[[ Working data open ]]

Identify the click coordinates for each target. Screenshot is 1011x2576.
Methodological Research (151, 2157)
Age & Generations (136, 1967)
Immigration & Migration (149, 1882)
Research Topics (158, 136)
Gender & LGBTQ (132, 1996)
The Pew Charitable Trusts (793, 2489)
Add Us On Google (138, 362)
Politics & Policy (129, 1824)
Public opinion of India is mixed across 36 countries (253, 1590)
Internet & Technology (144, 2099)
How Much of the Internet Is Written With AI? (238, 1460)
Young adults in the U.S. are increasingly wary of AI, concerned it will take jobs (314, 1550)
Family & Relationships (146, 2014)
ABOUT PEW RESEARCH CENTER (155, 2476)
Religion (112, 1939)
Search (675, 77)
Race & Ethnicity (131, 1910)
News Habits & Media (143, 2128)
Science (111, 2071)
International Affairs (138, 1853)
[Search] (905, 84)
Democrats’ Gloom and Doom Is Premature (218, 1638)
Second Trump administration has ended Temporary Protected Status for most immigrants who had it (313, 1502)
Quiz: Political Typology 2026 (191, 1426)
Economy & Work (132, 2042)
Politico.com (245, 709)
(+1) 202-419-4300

[[ Working data closed ]]

In the entries above, how many lines include the word "Internet"? Only the number should be given.

2